Helm’s destination was the day-use beach at the bottom of the trail. A dirt path runs between the wooden posts down to the beach and lake. The ground is made of compressed dirt and has a gentle slope that grades down toward the lake. The day-use area has a sandy beach section and multiple picnic tables with seating areas near the water. The wooden posts, suspended cable, and trail are shown in the picture below.

321 Cal.Rptr.3d 62.bmp

As Helm walked toward the wooden posts and cable, his dog, a corgi, walked about six inches in front of him and about one and a half to two feet from his side. Helm’s left hand held the leash and his right hand was free. Helm said he saw the two wooden posts in the ground but did not see the cable between the posts. However, he did notice "the trail in between them" and he further described this trail as "the walk path down to the beach."

Helm was looking at the lake and not at the ground when he approached the wooden posts and cable. Once Helm reached the wooden posts and cable, he felt the cable limit his ability to lift up his left foot. Helm’s right foot was still behind the cable and had not stepped over it. Helm then "kind of tried to hop off [his] right foot to get over the cable or just to catch [himself]." Unfortunately, he fell on his left hand and side. At that time, the cable was high enough that Helm’s corgi had already walked underneath the cable before the fall. After he fell, Helm determined that the cause of his accident was "[a] gray thin cable stretched across the walk path two inches off the ground."

Subsequently, Helm filed a claim of public liability against the City, County, and the State of California. The County and the State denied the claim. Helm then filed suit, alleging causes of action of dangerous conditions of public property, premises liability, and negligence. After answering the complaint, Respondents filed a motion for summary judgment, arguing trail immunity applied, the wooden poles connected by the wire cable did not constitute a dangerous condition, and Respondents had no notice of any dangerous condition.

It is not clear from the record whether the City responded to Helm's claim.

Helm opposed the motion for summary judgment, contending trail immunity did not apply and there existed a dangerous condition on public property.

After considering the motion, opposition, and supporting documents as well as entertaining oral argument, the trial court granted Respondents’ motion for summary judgment. In doing so, the court found that Respondents were immune from liability under section 831.4. Specifically, the court determined that the area where Helm fell was a trail for purposes of section 831.4 and the wooden poles and wire cable were incorporated into the design of the trail.
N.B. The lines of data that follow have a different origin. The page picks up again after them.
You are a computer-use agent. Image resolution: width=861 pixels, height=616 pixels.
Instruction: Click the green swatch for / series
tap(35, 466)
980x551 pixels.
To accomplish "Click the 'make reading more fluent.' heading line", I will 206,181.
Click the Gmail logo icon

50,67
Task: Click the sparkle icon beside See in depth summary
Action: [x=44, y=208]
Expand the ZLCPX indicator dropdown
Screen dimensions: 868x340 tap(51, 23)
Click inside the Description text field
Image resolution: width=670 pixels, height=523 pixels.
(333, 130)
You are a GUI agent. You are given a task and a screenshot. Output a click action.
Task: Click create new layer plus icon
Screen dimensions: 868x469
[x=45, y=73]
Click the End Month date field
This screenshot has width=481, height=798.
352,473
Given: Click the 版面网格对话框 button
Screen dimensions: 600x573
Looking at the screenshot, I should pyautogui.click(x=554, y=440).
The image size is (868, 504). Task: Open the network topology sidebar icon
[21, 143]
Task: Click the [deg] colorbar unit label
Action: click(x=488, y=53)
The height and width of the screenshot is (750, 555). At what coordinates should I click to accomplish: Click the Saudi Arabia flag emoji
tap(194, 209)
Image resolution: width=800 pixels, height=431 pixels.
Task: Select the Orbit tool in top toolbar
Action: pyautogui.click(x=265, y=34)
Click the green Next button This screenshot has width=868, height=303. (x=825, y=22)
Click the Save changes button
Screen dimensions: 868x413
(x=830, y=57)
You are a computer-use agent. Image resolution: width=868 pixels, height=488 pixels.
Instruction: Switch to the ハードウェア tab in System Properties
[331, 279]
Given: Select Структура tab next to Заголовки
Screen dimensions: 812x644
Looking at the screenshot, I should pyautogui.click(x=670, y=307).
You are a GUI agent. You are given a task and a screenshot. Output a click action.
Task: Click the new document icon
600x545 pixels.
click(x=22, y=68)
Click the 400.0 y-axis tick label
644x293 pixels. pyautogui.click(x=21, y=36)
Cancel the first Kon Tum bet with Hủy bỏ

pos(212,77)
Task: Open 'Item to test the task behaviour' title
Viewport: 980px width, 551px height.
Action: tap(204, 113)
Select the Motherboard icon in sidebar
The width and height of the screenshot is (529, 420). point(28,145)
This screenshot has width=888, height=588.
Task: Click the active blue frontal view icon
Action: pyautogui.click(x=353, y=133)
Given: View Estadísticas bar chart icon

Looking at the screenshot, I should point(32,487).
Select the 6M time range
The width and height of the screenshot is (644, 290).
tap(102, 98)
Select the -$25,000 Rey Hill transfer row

The court subsequently entered a judgment of dismissal of Helm’s complaint against Respondents. Helm timely filed a notice of appeal.

DISCUSSION

[1–4] "On appeal after a motion for summary judgment has been granted, we review the record de novo, considering all the evidence set forth in the moving and opposition papers except that to which objections have been made and sustained." (Guz v. Bechtel National, Inc. (2000) 24 Cal.4th 317, 334, 100 Cal.Rptr.2d 352, 8 P.3d 1089.) A motion for summary judgment "should be granted if no triable issue exists as to any material fact and the defendant is entitled to a judgment as a matter of law." (Kahn v. East Side Union High School Dist. (2003) 31 Cal.4th 990, 1002–1003, 4 Cal.Rptr.3d 103, 75 P.3d 30, citing Code Civ. Proc., § 437c, subd. (c).) "In performing our de novo review, we view the evidence in the light most favorable to plaintiffs as the losing parties." (Wiener v. Southcoast Childcare Centers, Inc. (2003) 32 Cal.4th 1138, 1142, 12 Cal. Rptr.3d 615, 88 P.3d 517.) "[W]e liberally construe plaintiffs’ evidentiary submissions and strictly scrutinize defendant’s own evidence, in order to resolve any evidentiary doubts or ambiguities in plaintiffs’ favor." (Ibid.)

Helm’s complaint alleges three causes of action, all of which are contingent on Helm tripping on the cable between the two wooden posts. The trial court found that Respondents were immune from liability under section 831.4 based on Helm tripping on the cable. Helm contends that Respondents are not entitled to trail immunity pursuant to section 831.4 under the facts of this case. Specifically, he states there is a disputed material fact whether he flipped while walking on a trail. Additionally, he argues the wooden poles and wire cable were not an integral feature of any trail.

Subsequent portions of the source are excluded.